Sri Lanka have lost each of their five most-recent T20Is, but the team’s improved fitness standards, and its batting confidence – both of which were on display in the ODI whitewash of West Indies – should have a knock-on effect. This is what captain Lasith Malinga hopes anyway, as he attempts to correct a woeful captaincy record since taking over in late 2018.
“When you start winning matches, the bad things in our game seem to get erased, and the good things are noticeable,” Malinga said on the eve of the first T20I in Kandy. “That’s the situation now, which I’m happy about. Fitness wise, a bowler should be able to bowl four or five overs. And when a bowler goes to the middle, he should be able to complete that game without getting injured. We’ve seen that from our players now. They bowl, and they run hard, and they dive. Angie [Mathews] bowled 10 overs for the first time in years. Those things have improved. I’m sure it will continue. These are the results of many months of hard work. The new coaches have come in and helped with that.

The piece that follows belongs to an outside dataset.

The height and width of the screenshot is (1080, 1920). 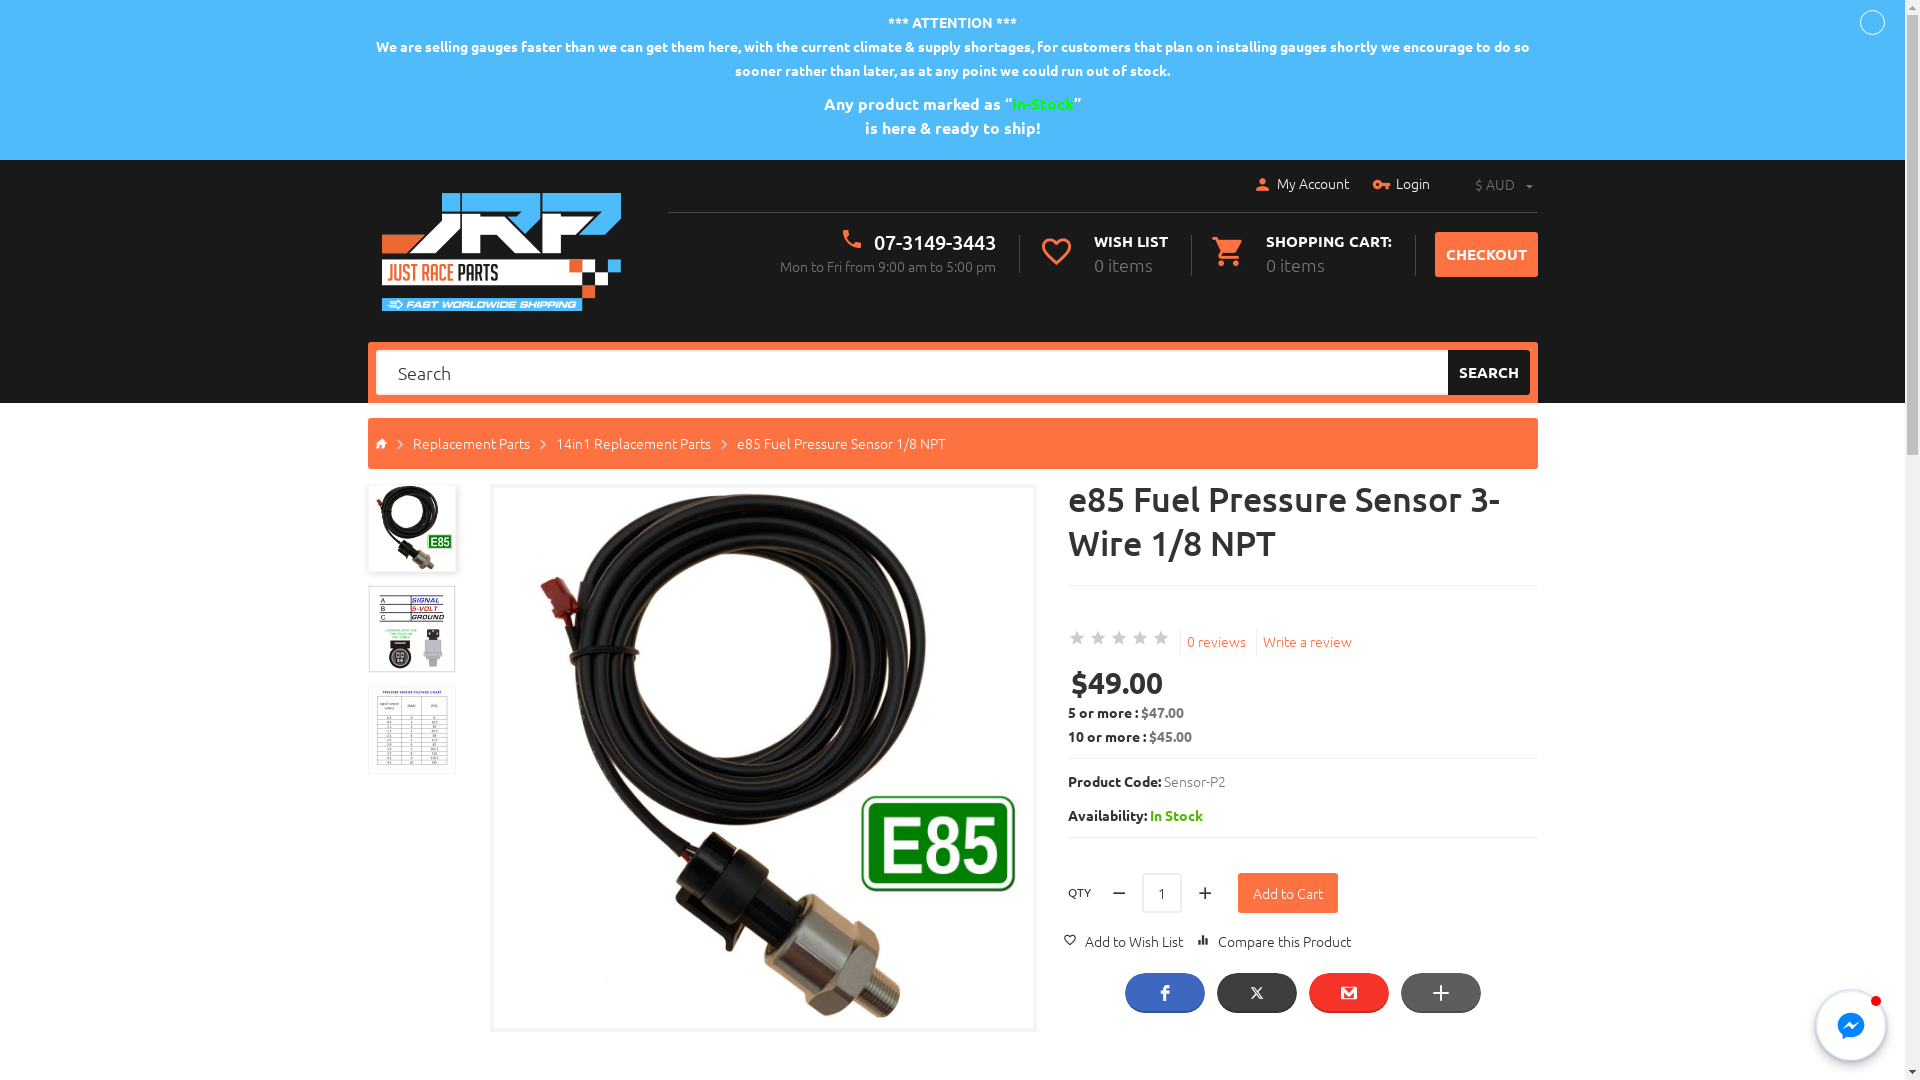 What do you see at coordinates (1440, 993) in the screenshot?
I see `More` at bounding box center [1440, 993].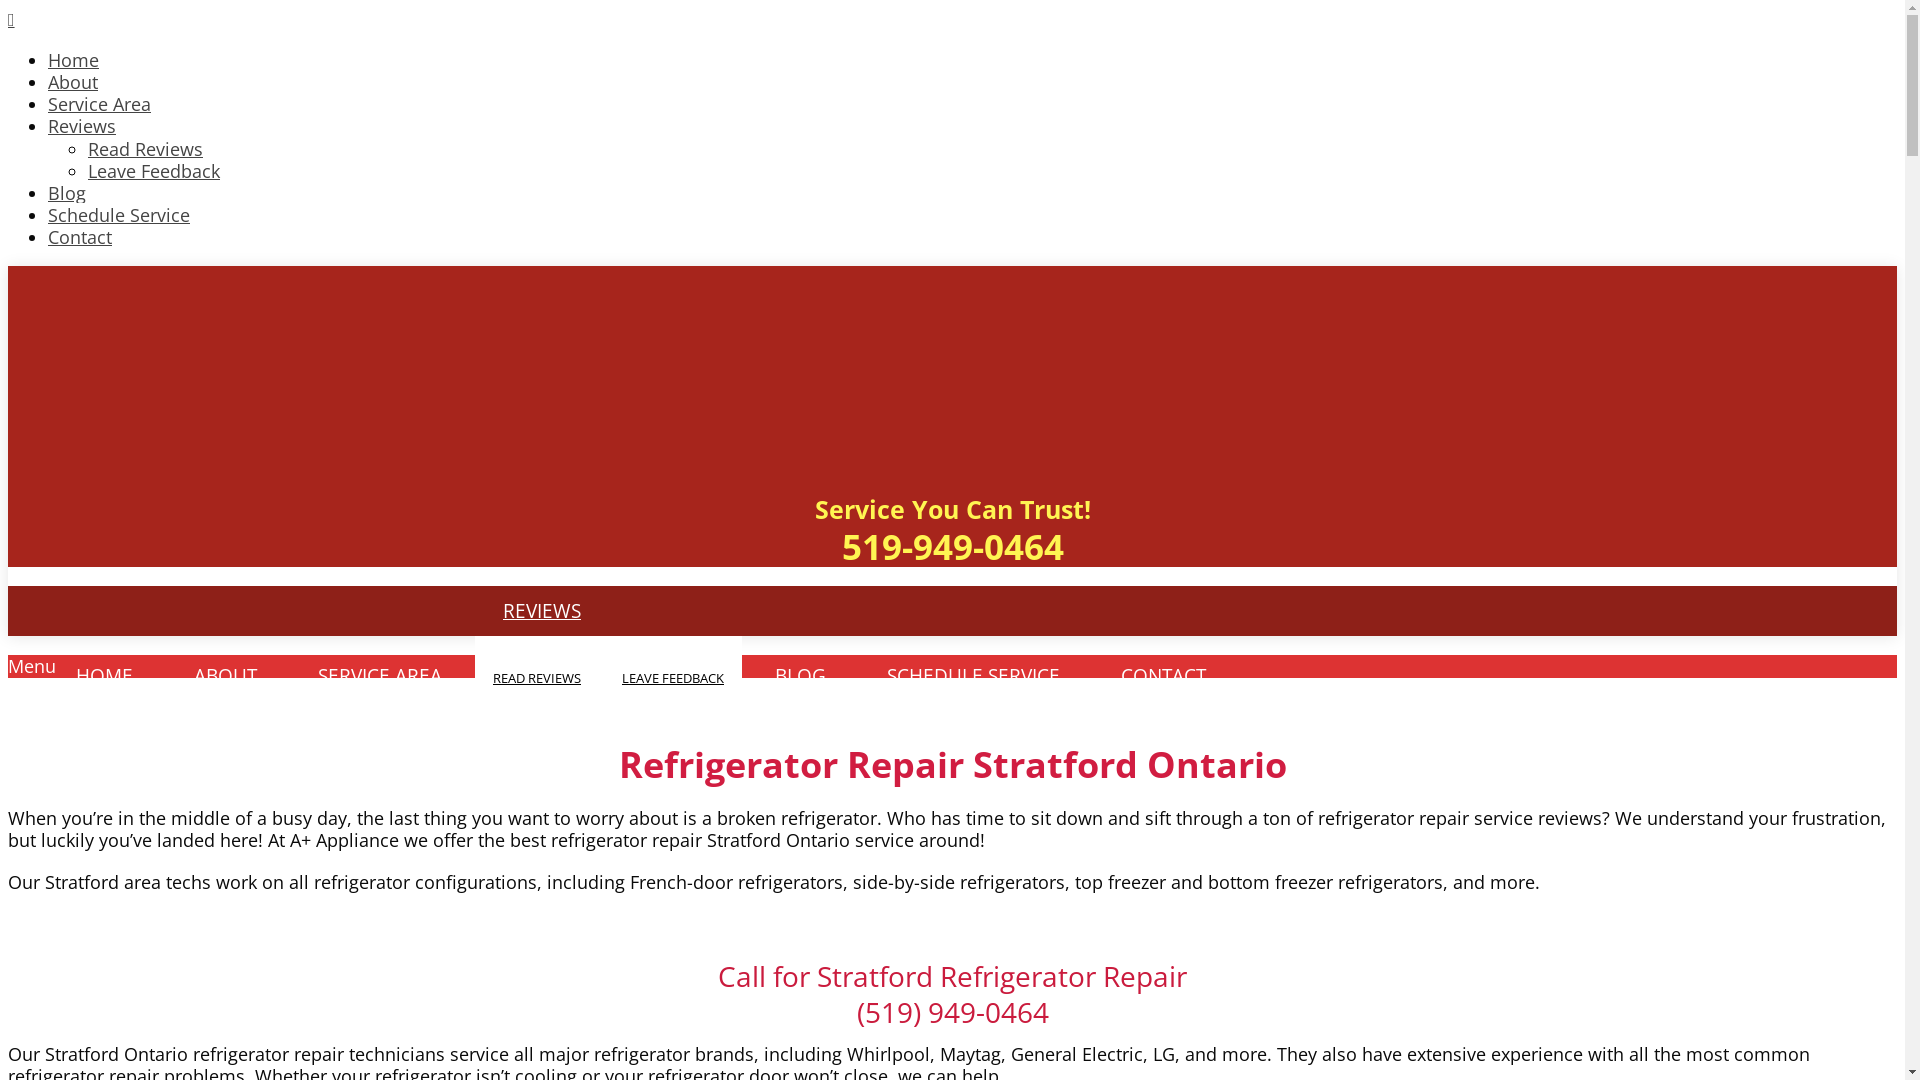  What do you see at coordinates (119, 215) in the screenshot?
I see `Schedule Service` at bounding box center [119, 215].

Almost all the batsmen in Sri Lanka’s top seven made contributions during the ODI series, with Avishka Fernando and Kusal Mendis especially impressive, hitting one century and a fifty apiece. Thisara Perera and Wanindu Hasaranga also made good finishing contributions from lower down the order.

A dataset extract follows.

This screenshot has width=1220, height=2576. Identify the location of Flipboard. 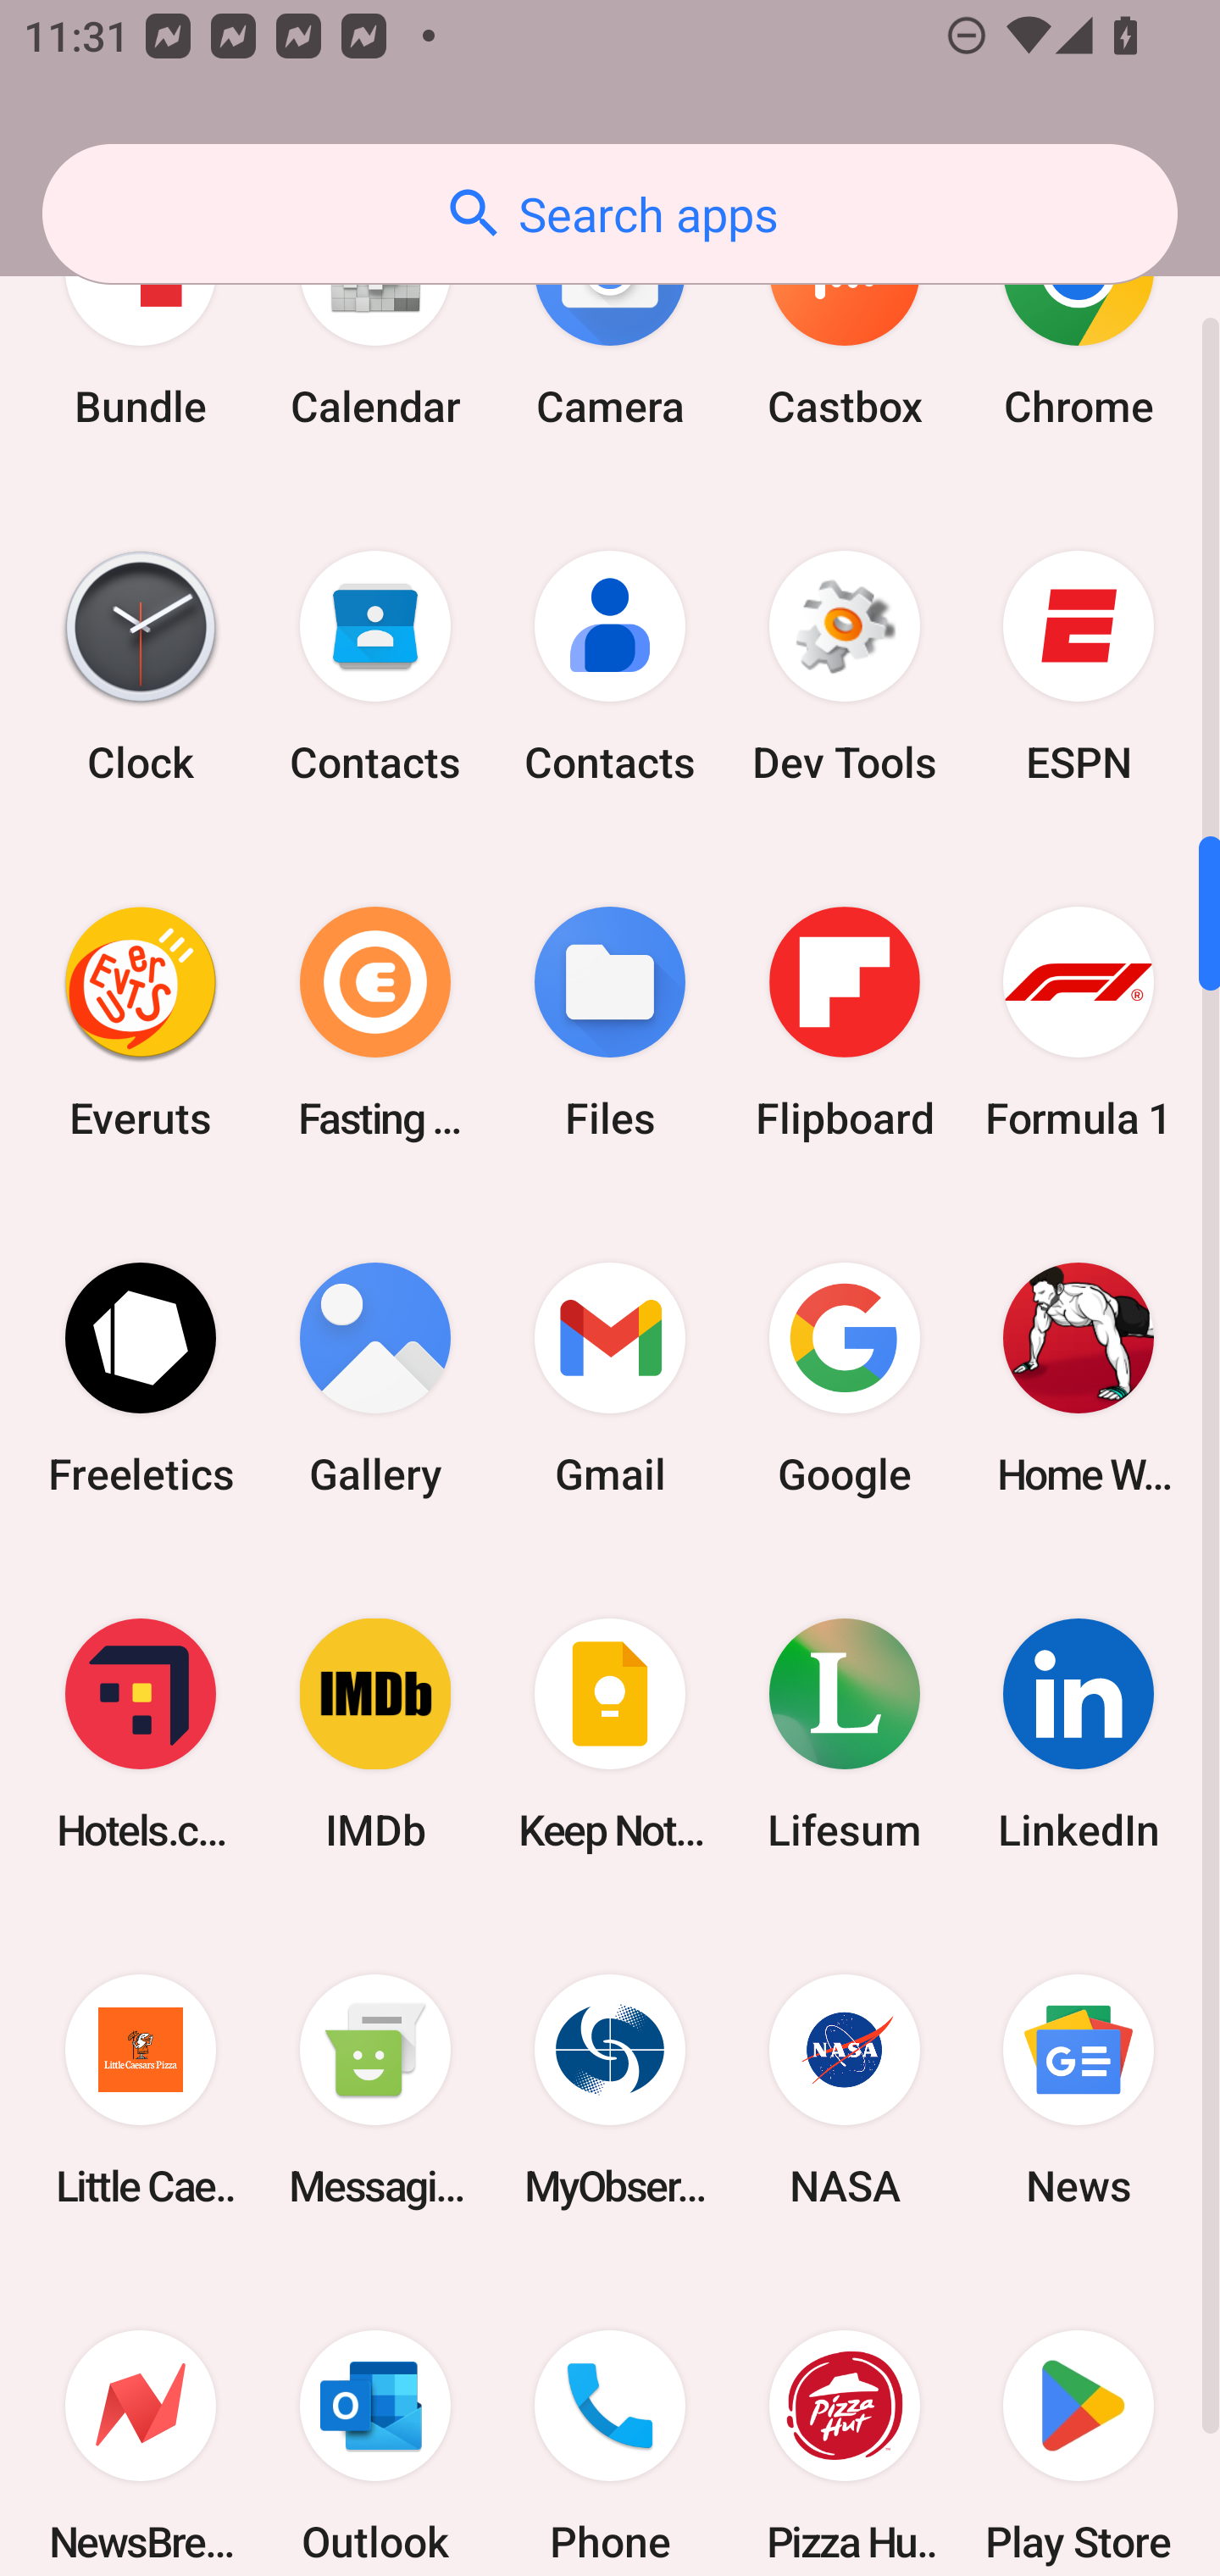
(844, 1022).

“If a team is to win, you need at least seven players playing somewhere near their best,” Malinga said. “We saw that in the ODI series – lots of great individual performances influenced the result. For a while we didn’t have batsmen who could get among the runs frequently enough, and they weren’t finishing games. But now their mentality has come good. I’m hoping they’ll keep playing well in the T20s.”
Malinga was also pleased with the trust shown in each of Sri Lanka’s players during the ODI series. Sri Lanka played all three matches with the same XI. This is rare.
“There’s a new coaching style here now,” Malinga said. “This is a time when players get to consistently play. Because of that consistency in selection, players have got self-confidence about their place in the team. I think over the next three to four matches we will get a team that is unafraid to take risks. That’s my hope.”
“The selectors and team management feel this is the best 15 T20 players in the country, so I don’t think it should be a big problem to give them matches consistently.”